Lei Wang, Bruce Wade, Hans Volkmer

Keywords

Biomolecular Electostatics, Boundary Integral Equation, Finite Element Method, Poisson Boltzmann Equation, Treecode

Abstract

The Poisson-Boltzmann equation (PBE) is a widely-used model in the calculation of electrostatic potential for solvated biomolecules. PBE is an interface problem defined in the whole space with the interface being a molecular surface of a biomolecule, and has been solved numerically by finite difference, finite element, and boundary integral methods. Unlike the finite difference and finite element methods, the boundary integral method works directly over the whole space without approximating the whole space problem into an artificial boundary value problem. Hence, it is expected to solve PBE in higher accuracy. However, so far, it was only applied to a linear PBE model.

Recently, a solution of PBE was split into three component functions.

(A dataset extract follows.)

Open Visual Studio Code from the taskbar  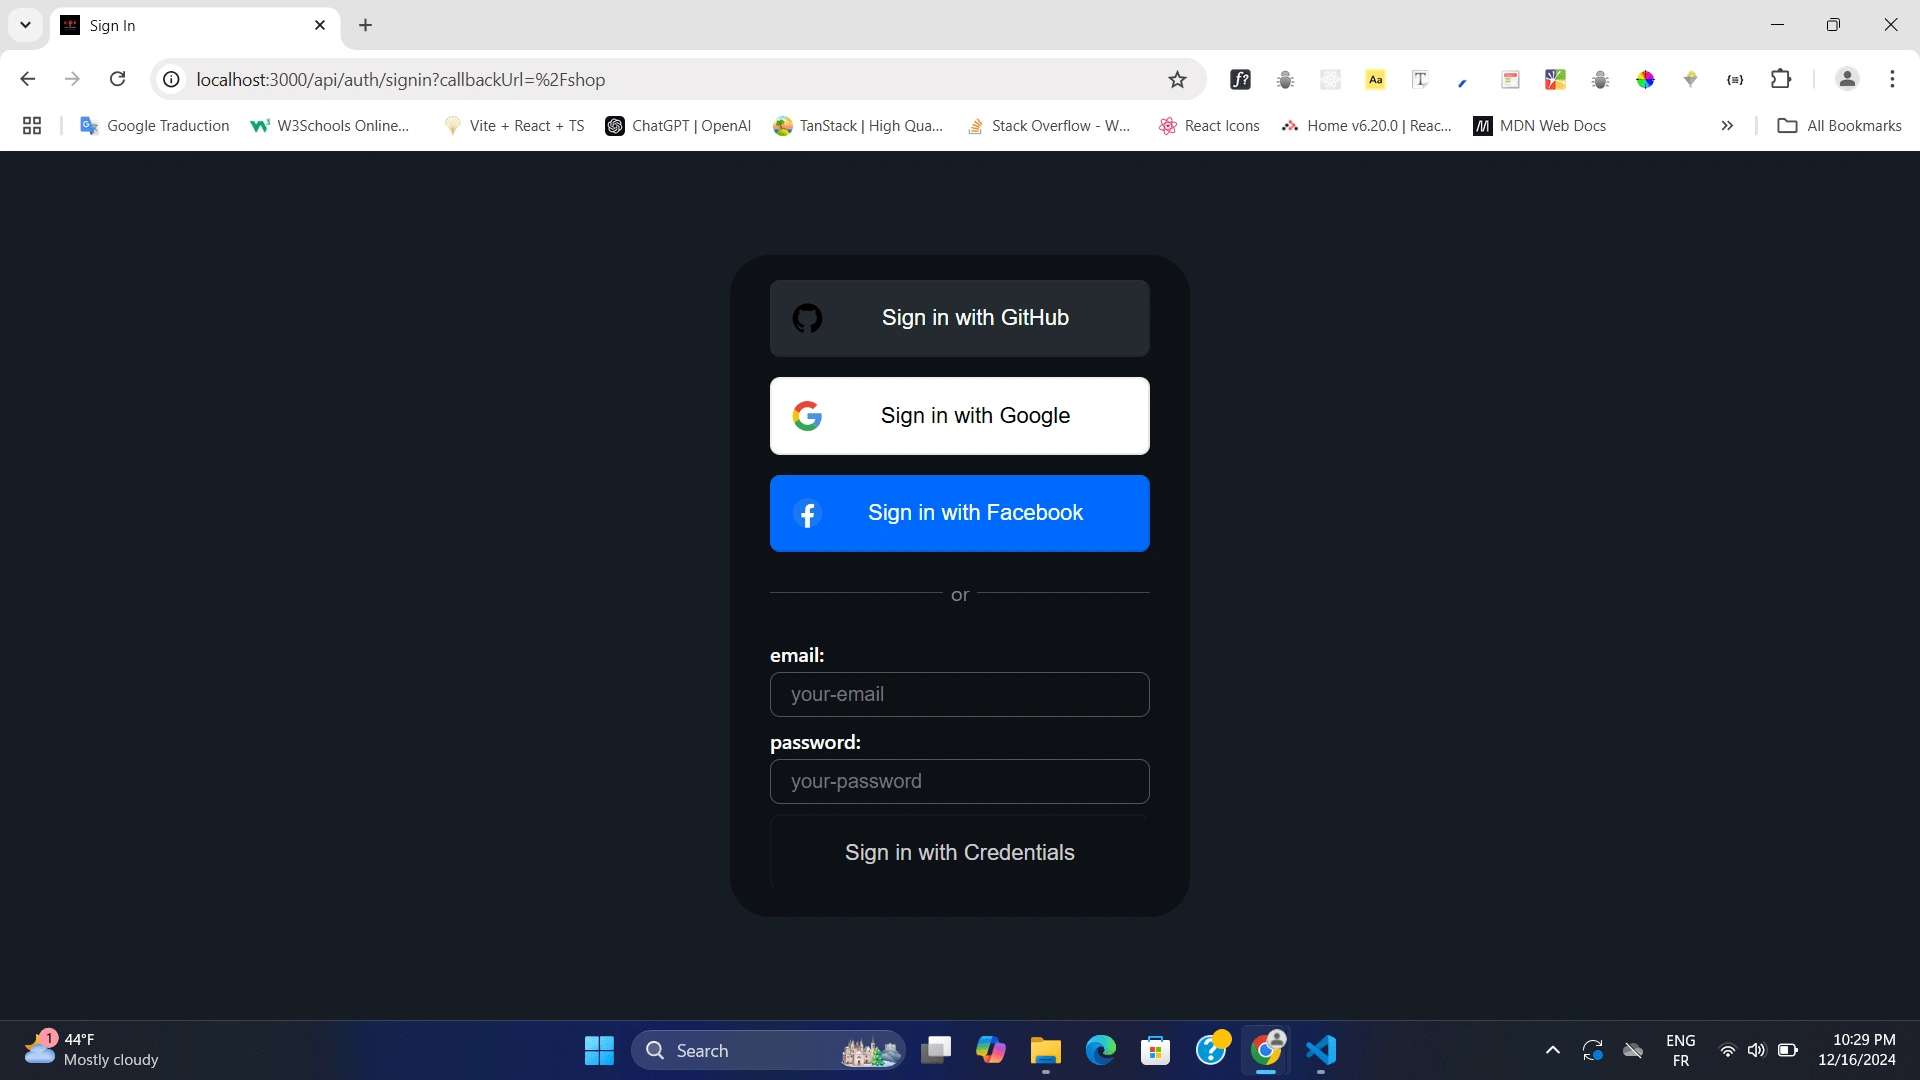pos(1321,1050)
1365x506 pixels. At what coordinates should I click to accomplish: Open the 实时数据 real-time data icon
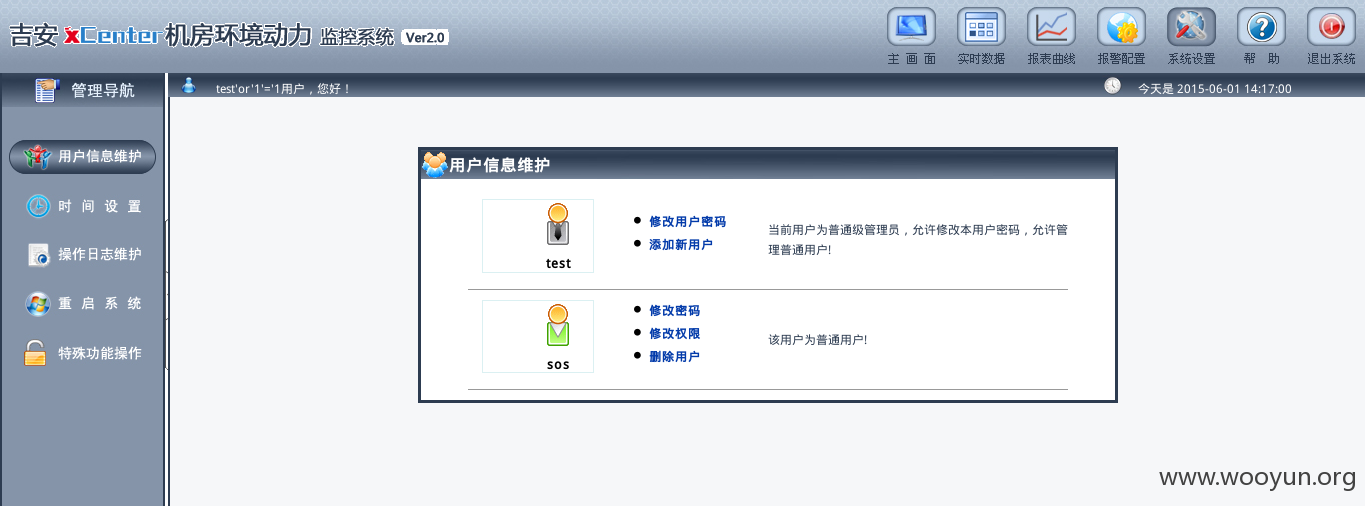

One of them, G, is a known function that collects all the singularity points of PBE so that the other two components become continuously twice differentiable within the protein and solvent regions. Such an approach has led to efficient PBE finite element solvers. This provided motivation to study the application of this solution decomposition to the development of a new boundary integral algorithm for solving PBE.

Reformulating the interface problem of $\Psi$ into a boundary integral equation is nontrivial because the involved flux interface condition is discontinuous. Development of a fast numerical algorithm for solving the resulted boundary integral equation is an attractive research topic. In this masters thesis, we focus on one key step of our new boundary integral algorithm: how to solve for the second component function $\Psi$ of the PBE solution by a boundary integral method. This work becomes important by itself because the sum of $\Psi$ with $G$ gives the solution of the Poisson dielectric model for the case of a biomolecule in water.

In this project, we obtain the new boundary integral equation and develop an adaptive treecode-accelerated boundary integral algorithm. We then program the new algorithm in Fortran and make various numerical tests to validate our new algorithm and program package. In particular, numerical tests performed against analytic models verify the effectiveness of the solver, and comparisons to experimental data verify its accuracy for real-world applications. In this way, it is demonstrated that this solver and solution decomposition can compute the electrostatics of a biomolecule in water with high numerical accuracy.